Last night, my wife was watching Market Warriors, a PBS show that seems to have been spun off from Antiques Roadshow. Various intermediate buyers/sellers comb flea markets and try to get the best price they can on the antiques they buy so in order to sell them at auction for a higher price. They have various constraints they have to abide by. In between the haggling, the narrator makes comments on the buying/selling process, negotiations and something about the items the participants have chosen.

They should have just called the show Arbitrage, as striped of the commentary, that is all the participants are doing. As they Marxists' M-C-M' equation says, they are using money to buy commodities to make more money. Watching stock or bond traders negotiate their deals would have been far more exciting and illuminating about the inner purpose of financial capitalism.

Which brings me to the latest Q&A with Michael Hudson about his book The Bubble and Beyond: Fictitious Capital, Debt Deflation and Global Crisis. In the Q&A, he ties the huge debts (especially private debts) we have developed since 1980, with the increasing amount of money the financial sector is siphoning off from the goods economy. The following excerpt summarizes our current march on the road to debt servitude:

But instead of supporting productive industry by extending credit to increase tangible capital investment, the banking system has extended credit mainly (about 80 percent in the United States and most English-speaking countries) to buy real estate and load it down with debt. The result is that rental income is used to pay interest to the banks rather than to pay taxes. This forces governments to tax wages, profits and sales. That increases the cost of living and doing business, on top of the interest charge.

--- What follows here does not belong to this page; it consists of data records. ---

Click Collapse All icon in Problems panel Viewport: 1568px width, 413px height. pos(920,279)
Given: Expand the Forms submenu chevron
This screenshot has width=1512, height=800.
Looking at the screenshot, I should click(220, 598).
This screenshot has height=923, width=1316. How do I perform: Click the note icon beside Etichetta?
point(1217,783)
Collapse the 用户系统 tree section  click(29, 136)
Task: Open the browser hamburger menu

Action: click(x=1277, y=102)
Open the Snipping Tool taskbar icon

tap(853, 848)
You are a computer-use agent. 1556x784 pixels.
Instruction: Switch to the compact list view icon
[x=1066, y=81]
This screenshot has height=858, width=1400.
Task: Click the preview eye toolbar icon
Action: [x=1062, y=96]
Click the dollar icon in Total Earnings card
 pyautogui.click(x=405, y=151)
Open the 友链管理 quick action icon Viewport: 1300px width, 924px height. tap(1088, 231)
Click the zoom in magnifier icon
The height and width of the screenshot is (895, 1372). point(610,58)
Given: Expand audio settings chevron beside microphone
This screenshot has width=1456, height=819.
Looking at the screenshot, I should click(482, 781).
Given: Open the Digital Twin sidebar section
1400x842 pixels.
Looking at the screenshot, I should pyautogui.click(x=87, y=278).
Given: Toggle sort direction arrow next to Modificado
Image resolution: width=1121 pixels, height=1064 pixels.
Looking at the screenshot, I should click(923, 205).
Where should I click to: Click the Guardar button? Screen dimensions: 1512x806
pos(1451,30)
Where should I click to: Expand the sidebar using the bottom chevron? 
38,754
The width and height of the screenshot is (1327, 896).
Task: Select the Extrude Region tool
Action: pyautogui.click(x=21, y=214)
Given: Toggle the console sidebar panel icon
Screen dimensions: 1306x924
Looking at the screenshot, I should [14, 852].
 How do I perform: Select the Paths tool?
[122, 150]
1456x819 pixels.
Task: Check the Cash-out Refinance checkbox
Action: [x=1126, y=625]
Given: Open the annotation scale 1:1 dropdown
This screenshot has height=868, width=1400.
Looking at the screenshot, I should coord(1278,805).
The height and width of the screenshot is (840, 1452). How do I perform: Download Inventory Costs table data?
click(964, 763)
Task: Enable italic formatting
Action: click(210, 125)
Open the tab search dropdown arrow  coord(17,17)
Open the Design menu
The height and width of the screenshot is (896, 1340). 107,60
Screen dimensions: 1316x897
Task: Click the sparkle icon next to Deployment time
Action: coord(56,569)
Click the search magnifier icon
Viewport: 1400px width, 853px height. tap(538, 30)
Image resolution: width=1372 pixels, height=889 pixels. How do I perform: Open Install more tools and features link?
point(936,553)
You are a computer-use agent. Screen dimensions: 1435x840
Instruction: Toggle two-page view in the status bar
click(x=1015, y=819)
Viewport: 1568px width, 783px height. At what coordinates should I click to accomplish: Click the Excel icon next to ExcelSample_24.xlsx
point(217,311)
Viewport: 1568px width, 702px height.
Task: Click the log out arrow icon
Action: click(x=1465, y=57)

In search of this loan market, banks have come to back untaxing real estate and deregulating monopolies, so that their economic rent can be paid to the banks as interest by customers eager buy these rights – and charge even higher rents or raise prices even further without making a new capital investment of their own. Instead of financing industry, U.S. banks don’t make loans for what can be produced in the future. They make loans against collateral already in place – including entire companies with high-interest “junk” bonds. The target company is obliged to pay the debt that the corporate raider takes on. The raider then is “free” to downsize and outsource the work force, squeeze the budget and hope to come out with a capital gain after paying off the banks and bondholders. The process is more extractive than productive.

While the financial industry has led the way in extracting economic rents from their customers and other sectors of the economy, other sectors are catching up.  Increasingly we see patents being used to extract economic rents, whether with the Apple-Samsung ruling or with patent trolls, rather than by actually innovating and creating more useful products. 

With artbitrage covered, perhaps PBS will come up with a new show that extolls the virtues of rent seeking.  I think Wealthy Looters would be a good title.

The question for us, though, is whether we want an economy that encourages invovation and spreading the wealth we all create as widely as possible or whether we want a rentier tollbooth economy controlled and milked by the wealthy.